Type out the entries again, matching each one exactly.
━━━ Given data
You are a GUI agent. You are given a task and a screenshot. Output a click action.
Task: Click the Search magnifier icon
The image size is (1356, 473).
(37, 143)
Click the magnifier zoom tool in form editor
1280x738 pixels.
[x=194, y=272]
━━━━━━
Task answer =>
You are a GUI agent. You are given a task and a screenshot. Output a click action.
Task: Click the Search magnifier icon
The image size is (1356, 473).
(37, 143)
Click the magnifier zoom tool in form editor
1280x738 pixels.
[x=194, y=272]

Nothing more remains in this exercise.